Accéder au contenu.
Menu Sympa

starpu-devel - Re: [Starpu-devel] increment_redux_v2

Objet : Developers list for StarPU

Archives de la liste

Re: [Starpu-devel] increment_redux_v2


Chronologique Discussions 
  • From: Olivier Aumage <olivier.aumage@inria.fr>
  • To: starpu-devel@lists.gforge.inria.fr
  • Subject: Re: [Starpu-devel] increment_redux_v2
  • Date: Fri, 16 Sep 2011 10:53:02 +0200
  • List-archive: <http://lists.gforge.inria.fr/pipermail/starpu-devel>
  • List-id: "Developers list.
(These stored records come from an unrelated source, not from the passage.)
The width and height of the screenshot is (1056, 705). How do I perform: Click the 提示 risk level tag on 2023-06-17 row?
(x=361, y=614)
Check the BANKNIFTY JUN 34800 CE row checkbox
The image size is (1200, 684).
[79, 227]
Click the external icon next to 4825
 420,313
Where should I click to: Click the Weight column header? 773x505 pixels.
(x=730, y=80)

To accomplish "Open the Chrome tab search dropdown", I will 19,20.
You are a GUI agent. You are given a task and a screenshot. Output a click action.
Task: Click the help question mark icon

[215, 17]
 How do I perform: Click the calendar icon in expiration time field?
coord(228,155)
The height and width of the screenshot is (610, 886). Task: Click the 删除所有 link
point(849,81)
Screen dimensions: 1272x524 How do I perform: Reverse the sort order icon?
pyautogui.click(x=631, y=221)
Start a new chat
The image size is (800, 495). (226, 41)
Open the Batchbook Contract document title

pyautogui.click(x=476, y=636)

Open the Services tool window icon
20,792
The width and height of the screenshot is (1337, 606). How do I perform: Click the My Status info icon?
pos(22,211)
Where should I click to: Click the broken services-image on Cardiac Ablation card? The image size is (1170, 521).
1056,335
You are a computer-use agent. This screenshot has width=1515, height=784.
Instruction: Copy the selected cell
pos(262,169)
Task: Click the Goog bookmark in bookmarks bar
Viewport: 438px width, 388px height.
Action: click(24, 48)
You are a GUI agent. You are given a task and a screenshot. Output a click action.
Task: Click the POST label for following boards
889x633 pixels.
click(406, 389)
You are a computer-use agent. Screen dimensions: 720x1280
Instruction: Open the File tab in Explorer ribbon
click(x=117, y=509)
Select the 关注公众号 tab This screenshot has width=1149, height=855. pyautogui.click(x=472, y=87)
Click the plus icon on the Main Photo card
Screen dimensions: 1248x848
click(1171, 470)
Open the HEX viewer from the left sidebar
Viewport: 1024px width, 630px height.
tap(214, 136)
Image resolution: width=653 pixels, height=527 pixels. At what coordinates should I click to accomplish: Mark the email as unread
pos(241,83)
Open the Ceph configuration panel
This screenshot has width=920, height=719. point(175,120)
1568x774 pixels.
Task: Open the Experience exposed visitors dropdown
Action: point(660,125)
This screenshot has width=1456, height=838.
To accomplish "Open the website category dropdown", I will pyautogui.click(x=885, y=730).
For discussion of new features, code changes, etc." <starpu-devel.lists.gforge.inria.fr>

Hi,

It appears that for some reasons, a handle may in some cases be freed in
_starpu_data_unregister() while another thread is running the loop in
_starpu_notify_data_dependencies().

Attachment: starpu_4112_debug.patch
Description: Binary data



The patch enclosed show that _starpu_notify_data_dependencies() may perform a
_starpu_spin_lock(&handle->header_lock) on a handle that is already freed
when running the increment_redux or increment_redux_v2 tests.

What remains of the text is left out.